Peccato che anche questo lo si intuisca dopo i primi venti-trenta minuti e peccato che il film vada avanti per un’altra ora e si incarti in un finale sinceramente indifendibile
(SPOILER: uno scarto sconcertante che, sul momento, fa cascar le braccia e, in seguito, le fa cascare doppiamente: perché sì, magari [un’ipotesi vale l’altra…] è lui che a questo punto è sopravvissuto, lui [quindi supponiamo “per estensione” l’Europa] adesso ad avere i suoi demoni, lui ad essere in qualche modo perseguitato dal passato, lui che comincia a capirla veramente la sensazione provata dalla sua ragazza a causa, supponiamo ancora, del terrorismo invece che della guerra… uhh, che profondità! Senza contare, poi, che, arrivati a questo punto, lo spettatore ha ormai perso da lungo tempo qualunque interesse FINE SPOILER).

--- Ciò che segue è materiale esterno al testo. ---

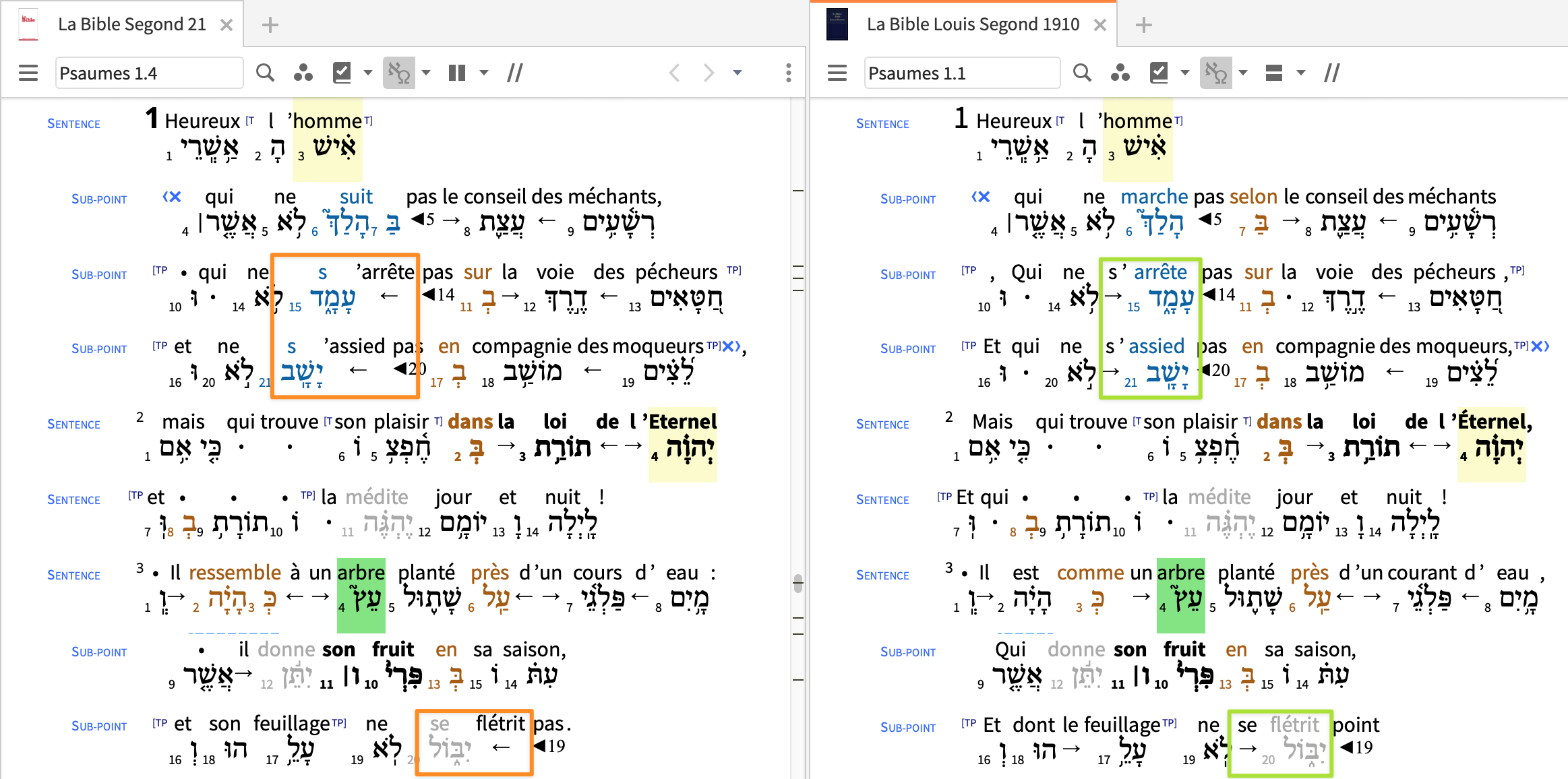
Task: Expand column layout dropdown in left panel
Action: click(x=484, y=73)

Per concludere: non fa mostra di particolare tensione, è stiracchiato, decisamente tirato per le lunghe, piuttosto irritante nel suo continuo e palese tentativo di costruire una profondissima metafora storica e nel suo utilizzo sfibrante della tecnica cinematografica (tra piani-sequenza, riprese circolari, primi piani interminabili) e dunque cosa rimane per giustificare (ma forse neanche tanto) la visione di questo Maus? Se proprio si vuole andare a ricercare: la recitazione (ancora una volta: molto brava in particolare la Terzic, ma convincenti in genere pure i comprimari). Per il resto, non c’è altro da aggiungere. Que fatiga, que pena.
Presentato in vari festival, il film non è mai stato neppure distribuito nelle sale, ma è disponibile in streaming su Netflix, per i più prodi.